Human rights are superficial

James Ron and his colleagues have started a new discussion at Open Democracy called “Open Global Rights.” Ron and friends posted an early piece concerning human rights perception studies they have conducted, and asked me to reply. Here’s what I said:

Empirical political science often topples the conventional wisdom, but other times confirms the intuitive. It is not clear to me why human rights perception cannot be hierarchical both among countries as well as within them; but the hard-hitting findings of James Ron and his colleagues certainly suggest that, within the various nations surveyed, human rights movements are so far superficial movements.

Should anyone be surprised? Relative to globalizing ideologies like Christianity and nationalism and socialism, human rights in the form in which we know them have had little time to soak in. More important, they require much more literacy than their forebears, especially insofar as they work through legalization and especially the propagation of norms from international law to domestic mobilization. It may be true that human rights treaties, as Beth Simmons has contended, offer “a real politics of change” for grassroots actors emancipating themselves in movements; but compared to earlier globalizing ideologies, human rights have not succeeded in offering the world breviaries, flags, or anthems.

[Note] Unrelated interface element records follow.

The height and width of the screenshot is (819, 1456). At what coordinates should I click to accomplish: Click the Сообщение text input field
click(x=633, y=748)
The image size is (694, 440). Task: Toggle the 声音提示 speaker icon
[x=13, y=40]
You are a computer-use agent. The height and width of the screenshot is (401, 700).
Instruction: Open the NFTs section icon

Yet perhaps it is wrong to fault human rights for failing to reach the grassroots, for human rights, especially in comparison to their rivals, have generally been elitist by design. Amnesty International, the first human rights NGO of note, did have more popular traction in the North Atlantic in the beginning, but subsequent NGOs have tended to be small-scale, to draw their constituencies from the top of societies, and to direct their informational politics at governing elites. They have not sought a mass base, so why should one expect them to have found one?

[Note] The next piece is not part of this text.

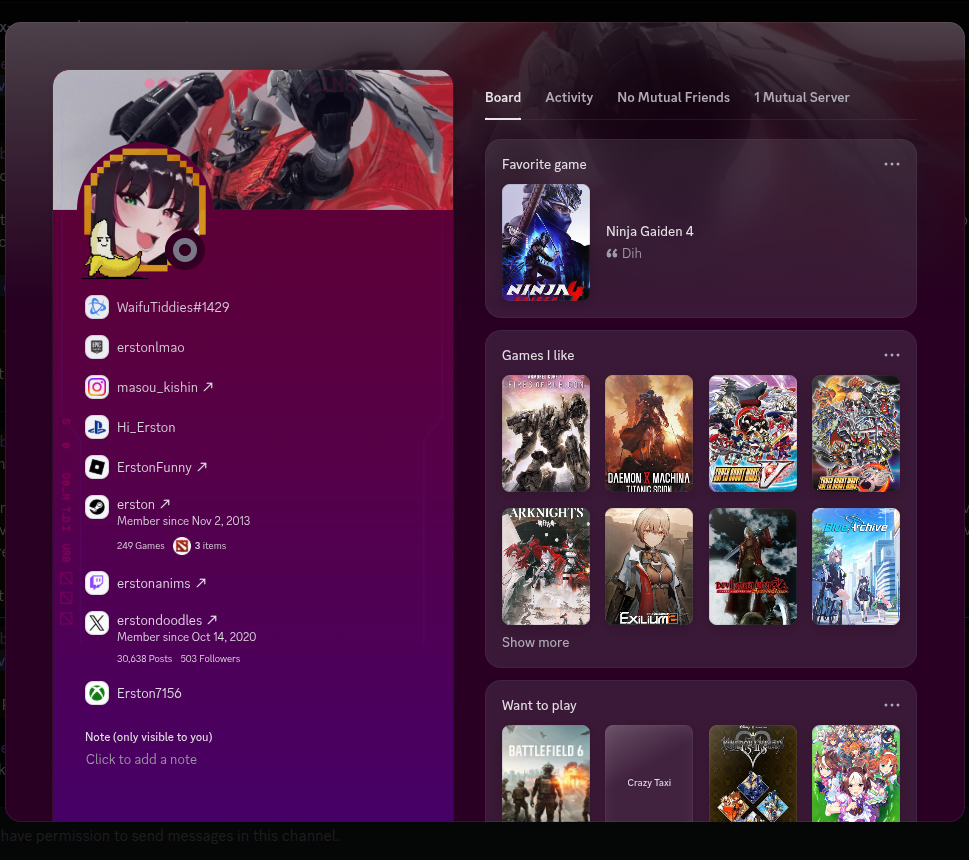Viewport: 969px width, 860px height.
Task: Open the erstondoodles X profile link
Action: [167, 620]
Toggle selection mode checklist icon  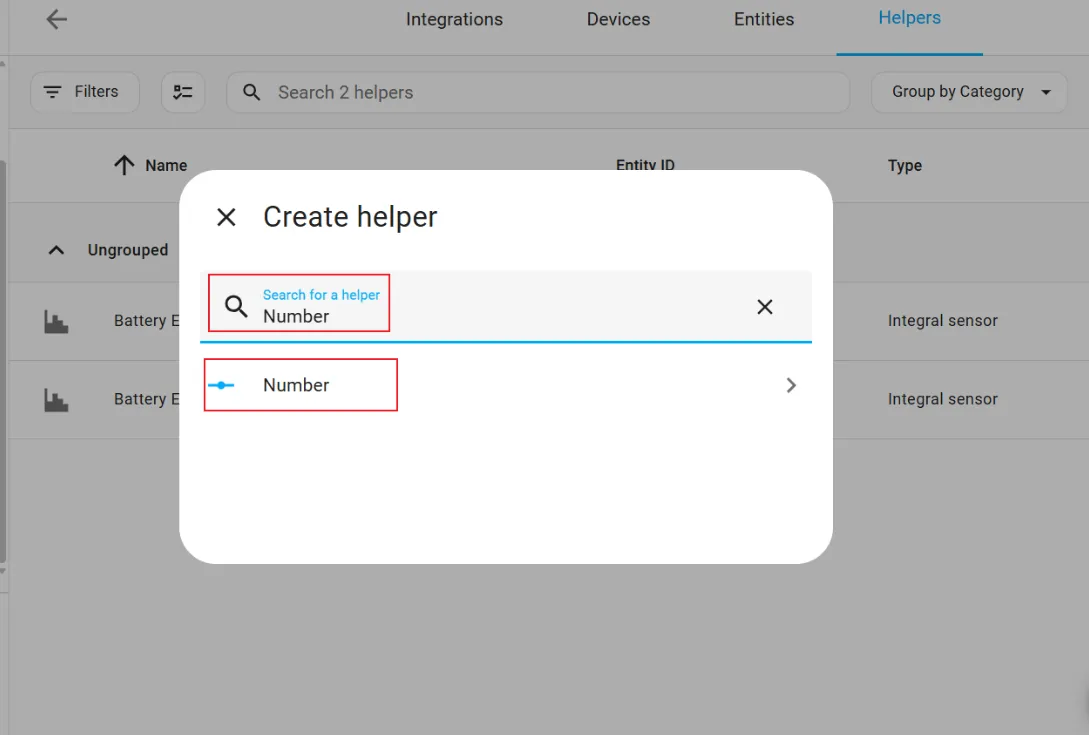(183, 92)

Some might defend the elitism of the global human rights movement as the most effective possible basis for change. Ron and his colleagues are right, in contrast, to worry that without social mobilization, human rights are neither legitimate nor effective enough. From this perspective, it is amazing that professional political scientists have had to spend the last decade resolving that human rights make a difference—no one would have doubted it when it came to Christianity, nationalism, or socialism. Now it is time to wonder why human rights have made so little difference so far, and the finding that they are superficial in their appeal to date seems like a big part of the answer.